Task list
• 1. Please reproduce the IBM warning passage word for word, starting at "IBM’s Warning Rippled" and ending at "incumbents are losing.".
• 2. Carry the IBM warning passage forward with the text that follows its last sentence.

Text shown
* * * *

IBM’s Warning Rippled Beyond IBM
The market didn’t treat this as an isolated event. IBM’s preannouncement pressured shares of ServiceNow, Salesforce, Microsoft, and Oracle the same day, as investors weighed whether the capex reprioritization Krishna described was bigger than IBM’s problem alone. Meanwhile, the companies actually supplying the infrastructure enterprises are chasing had a different day entirely. Micron and Sandisk both traded higher, with data center revenue at Micron up over 100% sequentially and more than 650% year over year, and Sandisk’s data center revenue jumping 233% sequentially. Chipmakers like Intel and AMD opened higher the same morning IBM cratered. The dispersion is the story: hardware and memory names catching the capital that infrastructure and software incumbents are losing.

* * * *

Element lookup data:

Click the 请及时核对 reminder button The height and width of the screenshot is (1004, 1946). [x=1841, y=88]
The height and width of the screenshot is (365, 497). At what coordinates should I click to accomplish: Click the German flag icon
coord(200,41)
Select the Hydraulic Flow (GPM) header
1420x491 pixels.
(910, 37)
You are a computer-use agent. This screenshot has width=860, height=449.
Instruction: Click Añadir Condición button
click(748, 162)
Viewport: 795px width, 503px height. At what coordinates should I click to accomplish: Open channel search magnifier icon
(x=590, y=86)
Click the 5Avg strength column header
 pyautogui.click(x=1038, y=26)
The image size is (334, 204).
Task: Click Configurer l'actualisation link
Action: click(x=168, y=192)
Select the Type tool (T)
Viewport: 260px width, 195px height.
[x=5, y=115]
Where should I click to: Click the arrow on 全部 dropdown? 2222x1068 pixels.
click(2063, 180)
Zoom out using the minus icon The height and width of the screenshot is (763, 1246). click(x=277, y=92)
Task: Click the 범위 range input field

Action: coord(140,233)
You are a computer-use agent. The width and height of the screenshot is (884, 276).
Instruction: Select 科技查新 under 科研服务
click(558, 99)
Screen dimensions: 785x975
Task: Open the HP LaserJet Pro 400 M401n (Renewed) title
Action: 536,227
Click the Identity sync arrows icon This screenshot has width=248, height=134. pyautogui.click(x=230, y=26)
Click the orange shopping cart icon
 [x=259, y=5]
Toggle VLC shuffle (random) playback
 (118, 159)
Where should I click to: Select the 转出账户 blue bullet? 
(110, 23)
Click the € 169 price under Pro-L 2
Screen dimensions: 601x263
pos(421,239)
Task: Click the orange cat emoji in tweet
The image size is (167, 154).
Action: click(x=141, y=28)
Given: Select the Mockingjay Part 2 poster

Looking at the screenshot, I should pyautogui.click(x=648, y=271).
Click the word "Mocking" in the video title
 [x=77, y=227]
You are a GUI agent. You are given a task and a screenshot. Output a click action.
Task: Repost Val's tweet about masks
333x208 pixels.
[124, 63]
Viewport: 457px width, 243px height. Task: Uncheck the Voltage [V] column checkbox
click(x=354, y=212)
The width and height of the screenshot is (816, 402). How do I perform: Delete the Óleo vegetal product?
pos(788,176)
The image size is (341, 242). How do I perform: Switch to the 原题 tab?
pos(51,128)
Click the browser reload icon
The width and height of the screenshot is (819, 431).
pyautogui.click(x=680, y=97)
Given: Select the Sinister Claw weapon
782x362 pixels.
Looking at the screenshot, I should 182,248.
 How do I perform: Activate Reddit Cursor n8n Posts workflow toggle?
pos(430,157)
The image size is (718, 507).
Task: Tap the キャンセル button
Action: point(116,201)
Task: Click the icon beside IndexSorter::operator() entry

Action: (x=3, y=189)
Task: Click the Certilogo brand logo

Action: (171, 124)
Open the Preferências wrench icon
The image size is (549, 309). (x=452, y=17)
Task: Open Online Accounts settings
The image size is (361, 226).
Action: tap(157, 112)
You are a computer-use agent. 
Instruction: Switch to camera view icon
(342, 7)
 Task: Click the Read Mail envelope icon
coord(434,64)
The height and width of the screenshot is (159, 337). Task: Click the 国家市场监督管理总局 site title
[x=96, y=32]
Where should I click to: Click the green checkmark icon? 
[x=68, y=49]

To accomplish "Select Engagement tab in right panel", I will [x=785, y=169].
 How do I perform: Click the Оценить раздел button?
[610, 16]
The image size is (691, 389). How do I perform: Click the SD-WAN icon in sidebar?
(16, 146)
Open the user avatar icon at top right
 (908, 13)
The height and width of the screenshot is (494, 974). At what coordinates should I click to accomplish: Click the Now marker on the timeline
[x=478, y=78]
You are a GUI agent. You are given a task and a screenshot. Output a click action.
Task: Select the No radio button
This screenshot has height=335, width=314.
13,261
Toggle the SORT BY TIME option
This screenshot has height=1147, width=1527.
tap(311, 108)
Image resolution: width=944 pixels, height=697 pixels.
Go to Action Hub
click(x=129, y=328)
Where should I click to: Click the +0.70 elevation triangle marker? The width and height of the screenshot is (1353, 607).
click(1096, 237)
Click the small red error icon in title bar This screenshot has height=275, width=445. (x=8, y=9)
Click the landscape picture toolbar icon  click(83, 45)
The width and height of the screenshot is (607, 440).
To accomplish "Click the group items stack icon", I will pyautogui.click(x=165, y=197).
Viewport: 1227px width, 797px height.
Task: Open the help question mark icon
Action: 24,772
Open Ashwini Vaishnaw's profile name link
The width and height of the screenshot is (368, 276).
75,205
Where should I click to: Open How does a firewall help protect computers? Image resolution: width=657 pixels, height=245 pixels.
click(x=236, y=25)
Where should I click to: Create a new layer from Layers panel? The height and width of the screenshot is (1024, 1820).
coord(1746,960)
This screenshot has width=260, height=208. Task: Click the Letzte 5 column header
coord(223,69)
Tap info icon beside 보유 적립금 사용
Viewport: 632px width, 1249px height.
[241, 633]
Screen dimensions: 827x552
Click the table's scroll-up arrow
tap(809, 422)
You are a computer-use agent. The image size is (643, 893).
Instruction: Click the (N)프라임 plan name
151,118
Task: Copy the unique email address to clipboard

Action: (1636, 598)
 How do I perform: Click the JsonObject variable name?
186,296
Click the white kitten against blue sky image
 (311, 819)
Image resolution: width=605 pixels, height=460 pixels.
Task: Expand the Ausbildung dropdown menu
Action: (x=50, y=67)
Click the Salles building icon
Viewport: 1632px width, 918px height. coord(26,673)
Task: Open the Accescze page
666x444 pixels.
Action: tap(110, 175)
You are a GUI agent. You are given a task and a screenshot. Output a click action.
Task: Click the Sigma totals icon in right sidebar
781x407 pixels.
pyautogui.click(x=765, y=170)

* * * *

Results
• 1.
IBM’s Warning Rippled Beyond IBM
The market didn’t treat this as an isolated event. IBM’s preannouncement pressured shares of ServiceNow, Salesforce, Microsoft, and Oracle the same day, as investors weighed whether the capex reprioritization Krishna described was bigger than IBM’s problem alone. Meanwhile, the companies actually supplying the infrastructure enterprises are chasing had a different day entirely. Micron and Sandisk both traded higher, with data center revenue at Micron up over 100% sequentially and more than 650% year over year, and Sandisk’s data center revenue jumping 233% sequentially. Chipmakers like Intel and AMD opened higher the same morning IBM cratered. The dispersion is the story: hardware and memory names catching the capital that infrastructure and software incumbents are losing.

• 2.
Why This Isn’t Just a Cyclical Wobble
Enterprises aren’t simply trimming discretionary software spend in a soft patch, they’re actively reprioritizing toward physical AI capacity because that capacity is supply-constrained and getting more expensive by the quarter. Global data center capacity is on pace to roughly double by 2030, and Omdia has recorded five consecutive quarters of cloud infrastructure spending growth above 20%. When AWS is sitting on a $244 billion backlog and Microsoft has an $80 billion backlog of Azure orders it can’t fulfill because GPUs are stuck waiting on power buildout, the message to enterprise buyers is unambiguous: secure infrastructure now, or pay more and wait longer later. That urgency is what pulled June capex away from IBM’s Z mainframe pipeline in the final weeks of the quarter, and it’s not an urgency that resolves itself by Q3.
The Uncomfortable Nuance for IBM
It would be too clean to say IBM’s whole business is collapsing. Software revenue actually grew 5% in the quarter, and Red Hat kept posting double-digit growth. What fell was infrastructure, down 7%, concentrated in the Z mainframe line and the software stack tied to it. That’s precisely the part of IBM’s portfolio that competes most directly with the hyperscaler and hardware buildout for the same enterprise capex dollar. The rest of IBM isn’t dying. But the part of IBM built around being the infrastructure enterprises buy is losing that argument to Nvidia, AMD, Micron, Sandisk, and the hyperscalers building on top of them, and that’s the part the market just repriced.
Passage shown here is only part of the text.